Bilaterally symmetric embryos of echinoderms, which as adults display pentamerous radial symmetry, likewise are relics that disclose secrets of echinoderm origins. Even the possession of a head region at one end rather than in the center of cephalized animals is a form of historical remain: still obviously functional yet a reminder of the past, when heads first arose.

In this sense they are indeed faint footprints, but not true vestiges in the proper evolutionary sense. Other functional remains indicate developmental history. Examples include cranial and other bony sutures that reveal formerly distinct ossification centers. During formation of endochondral cartilage replacement long bones, a growth zone forms between the bony shaft diaphysis and end plate epiphysis.

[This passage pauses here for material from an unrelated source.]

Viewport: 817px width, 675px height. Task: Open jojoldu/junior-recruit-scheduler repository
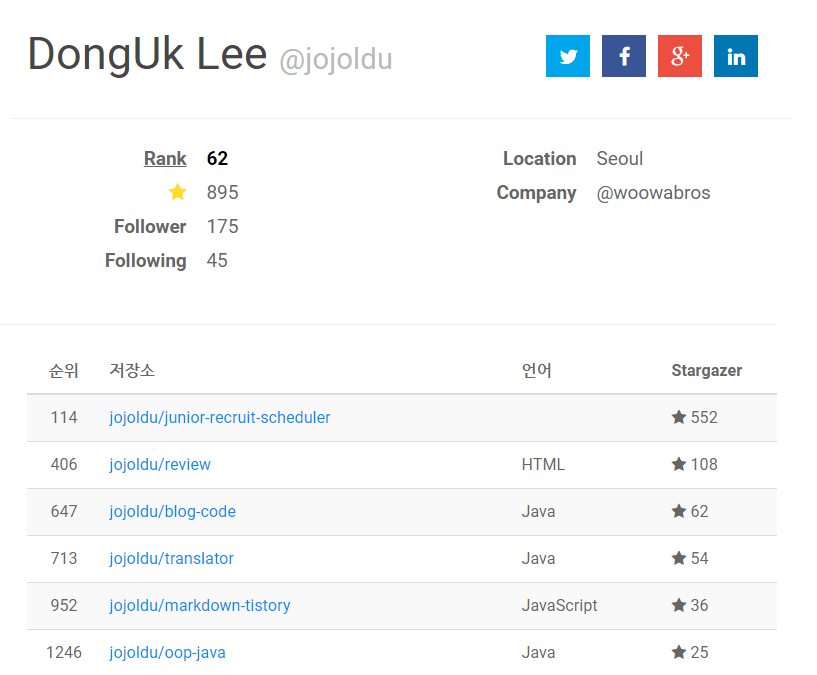219,418
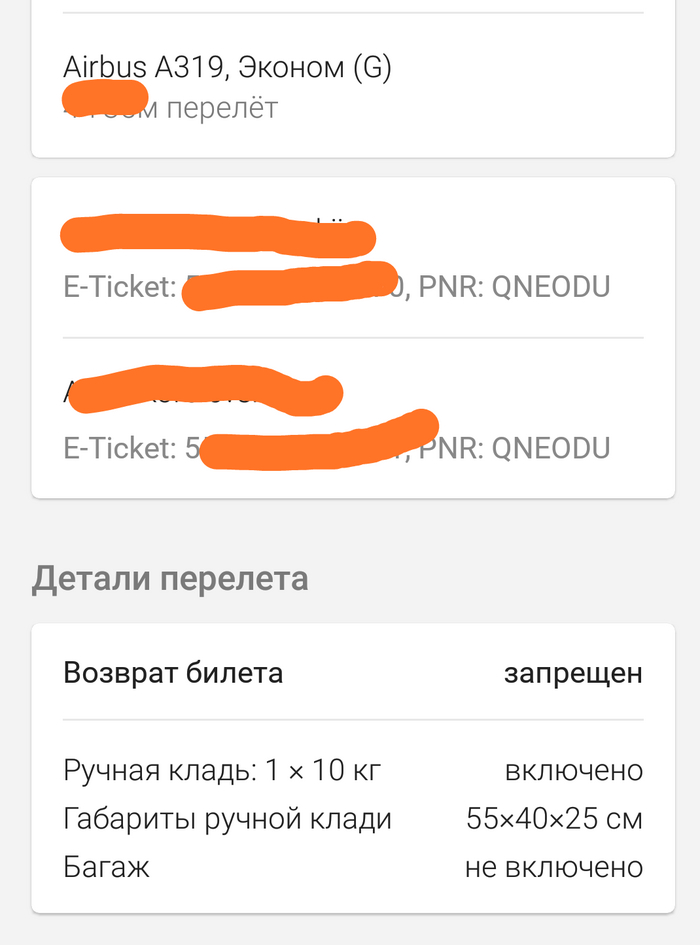Tap the "включено" value beside hand luggage
Screen dimensions: 700x945
(573, 771)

These elements eventually fuse when growth ends, leaving a tell-tale epiphyseal line where elements were formerly separated. This too is an artifact of ontogeny. Strictly speaking this is a scar: although the umbilical cord has a function, the umbilicus itself never had one, making this a nonfunctional embryonic holdover, unlike the formerly functional circulatory and urogenital remains described earlier.

For example, the vestigial coccyx, a remnant of a now-missing tail, shows how developmental remnants reflect evolutionary history, revealing the complex association that leads to such structures being expressed or not , which is itself an informative aspect of organismal history.